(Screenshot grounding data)

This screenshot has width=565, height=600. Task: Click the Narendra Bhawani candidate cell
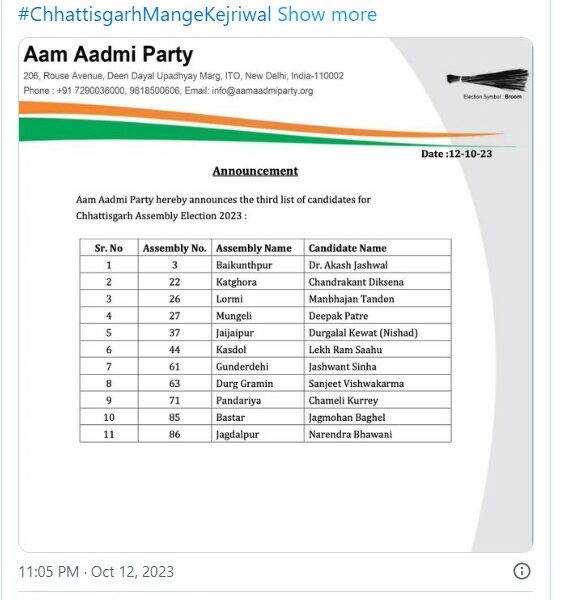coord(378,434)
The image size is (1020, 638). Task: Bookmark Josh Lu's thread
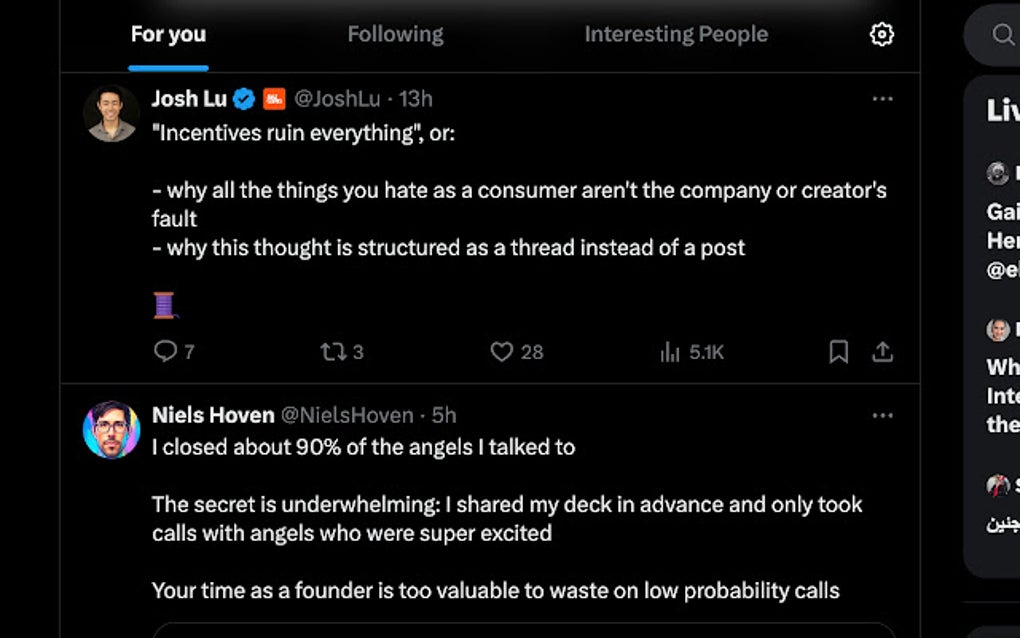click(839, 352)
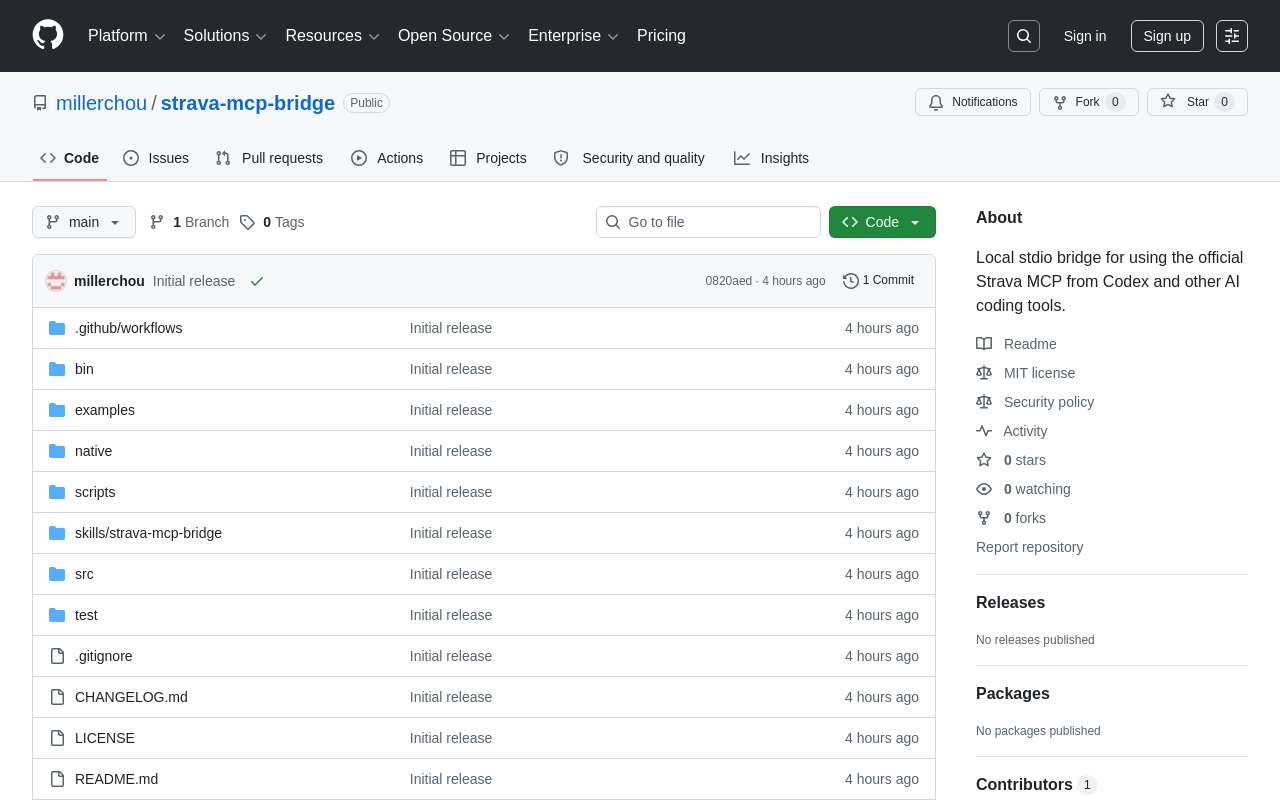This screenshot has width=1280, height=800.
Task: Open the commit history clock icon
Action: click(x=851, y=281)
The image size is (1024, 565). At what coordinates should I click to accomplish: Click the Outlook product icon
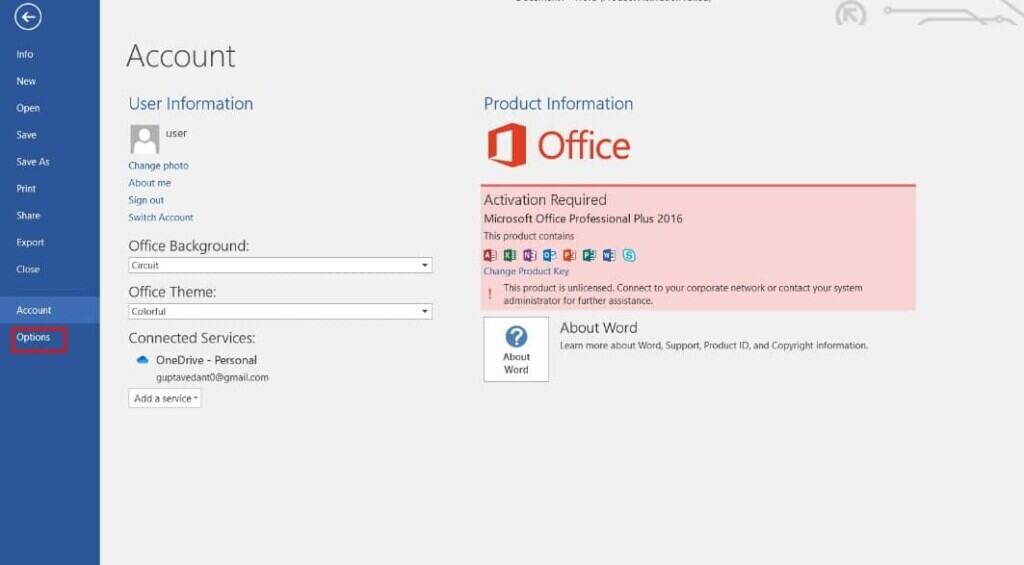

| The problem |
Could you repeat each line above exactly as written? Omit the pictures.

| Finished task |
This screenshot has width=565, height=600. Task: Click the Narendra Bhawani candidate cell
coord(378,434)
The image size is (1020, 638). Task: Bookmark Josh Lu's thread
click(839, 352)
This screenshot has width=1280, height=800.
Task: Open the commit history clock icon
Action: click(x=851, y=281)
The image size is (1024, 565). At what coordinates should I click to accomplish: Click the Outlook product icon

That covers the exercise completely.